Tech Companies Stamp Out Neo-Nazis After Charlottesville
August 17, 2017 - 3 minutes readThe events this weekend in Charlottesville, Virginia, shocked the nation, and Trump’s equivocating response threw salt in the wound. For many years now, the trend of political polarization has made common ground harder and harder to find, but it used to be that denouncing Nazis was as American as hot dogs, sparklers, and apple pie. One of the president’s most sacred tasks is to help start the healing after a national tragedy. Instead, Trump gave the kind of response that the white supremacists that stormed Charlottesville (many of them ardent Trump supporters) could read almost as an endorsement. To say that it has left a bad taste in the mouths of the app developer community would be an understatement.
For real leadership in the aftermath of Charlottesville, app developers can look to the tech world. Airbnb did its best to discourage hate groups from entering the lovely city in Virginia by refusing to host the white nationalist protesters. Now companies like Facebook, Google, and Twitter are doing their best to combat the hate that these vile groups spread on the internet. One neo-Nazi website in particular, the Daily Stormer, is being stamped out by the tech community. Trouble for the website and its neo-Nazi “Troll Army” started when GoDaddy and then Google stopped hosting its domain name. Now the site is nowhere to be found. Twitter has suspended the Daily Stormer’s account for violating its rules prohibiting “violent threats, harassment, hateful conduct, and multiple account abuse.” Facebook, locked into a war against fake news, has stopped the spread of a noxious story about Heather Heyer, the counter-protester who was killed on Saturday.

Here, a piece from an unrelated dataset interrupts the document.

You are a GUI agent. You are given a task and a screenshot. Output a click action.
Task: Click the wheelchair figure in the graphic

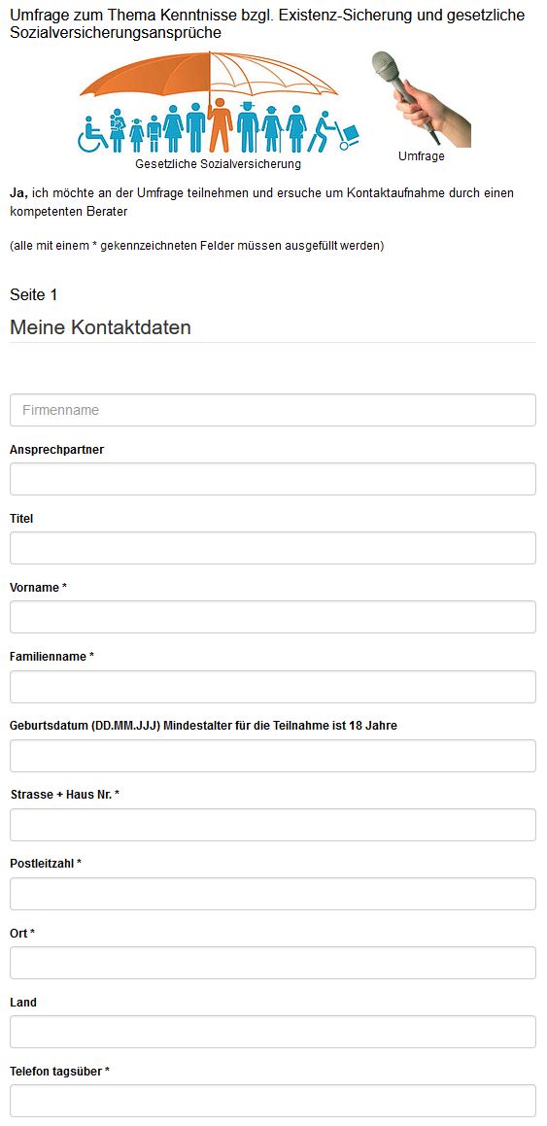point(92,134)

The actions of Airbnb, GoDaddy, Google, Twitter, and Facebook come at a time when tech companies are really striving to show moral leadership. Part of what makes this weekend’s events so disturbing to the tech world is that these groups spread and thrive on social media; it was a disturbing reminder that the troll armies that haunt the internet exist in the real world. More than that, they can pick up torches and march and do some real damage. That’s why it is so gratifying for Boston app developers to see these companies stand up to the monsters that met and organized on their platforms: we now seem to be addressing the problem at its root.